Port update: agreement likely after 2nd negotiation period

Port of Bellingham commissioners voted unanimously on July 15 to enter a second 120-day negotiation period with Harcourt Developments Limited over the future of the city’s central waterfront.

The port is evaluating whether Dublin-based Harcourt will become the lead developer for a 10.8 acre slice of the 237-acre former industrial waterfront at the west edge of downtown.

Rob Fix, Port of Bellingham executive director, said the port and Harcourt will likely sign “some sort of definitive agreement” by the end of the negotiation period.

“We may not have all the details ironed out by then because it’s a complicated transaction,” Fix said. “But we’ll know for certain whether we’re going to be going forward with them.”

The port and Harcourt would likely proceed with the project as a joint-venture, but the details haven’t been worked out yet. The project is complicated because of environmental contamination, underground structures and other factors, Fix said.

Harcourt plans to partner with Bellingham-based Tin Rock Developments Inc.

During the second negotiation period, Fix said the port will make sure the city and Harcourt can agree on street alignment, get Western Washington University and Harcourt talking, and further discuss the historic granary building, which is included in the initial 10.8-acre development. Currently, Harcourt intends to retain the original granary and the board mill buildings, Fix said.

“They intend to make these very distinctive, iconic projects,” he said.

Also in the next 120 days, Harcourt and the port will negotiate a development schedule, a purchase price for the land, and performance criteria for Harcourt’s work. They will also discuss the possibility of Harcourt developing a second 10-acre section of the waterfront.

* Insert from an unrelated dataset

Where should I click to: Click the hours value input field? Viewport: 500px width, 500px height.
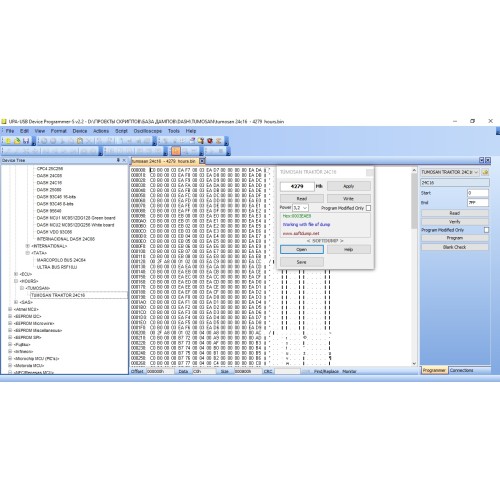(x=297, y=186)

“One of the things we’ve told them all along is that in order to get to that second 10 acres, they have to perform on the first 10 acres,” Fix said. “They’d like to do a lot more than I think we’re comfortable letting them do at first.”

Harcourt’s conceptual drawing for the initial 10.8-acre redevelopment project include a mix of residential and commercial buildings, and 6 or 7 acres of parks, port officials said at the July 15 port meeting.

Fix said he expects Harcourt representatives will visit Bellingham late this summer. Currently, the port and Harcourt have at least one phone conversation about the project per week.

Lawsuit

Harcourt Developments is currently in a lawsuit over a development project on the island of Jersey, a British Crown Dependency in the English Channel. Harcourt is suing the Jersey Development Company, which is owned by the States of Jersey, for money spent on work carried out before Jersey terminated Harcourt’s contract, according to the Jersey Evening Post.

Fix said the port is aware of the lawsuit. The port gave Harcourt a list of questions about the conflict, and Harcourt is compiling answers, Fix said.

“There’s not a developer out there that hasn’t had a lawsuit,” he said. “We’re not going to go forward with a company that’s highly litiguous. We don’t believe they are.”

During the first 120-day negotiation period, which ended July 3, the port educated Harcourt on the timing of cleanup activities, the port and city’s master plan for the waterfront, the city’s responsibility regarding roads and infrastructure, and Western Washington University’s presence on the waterfront, Fix said.

The port and Harcourt began negotiating in February. The port and city have been discussing redeveloping the waterfront for more than a decade.

“We’d love to see a building on the site in three years,” Fix said. “I think we’re going to be disappointed if we don’t see one on the site in five years.”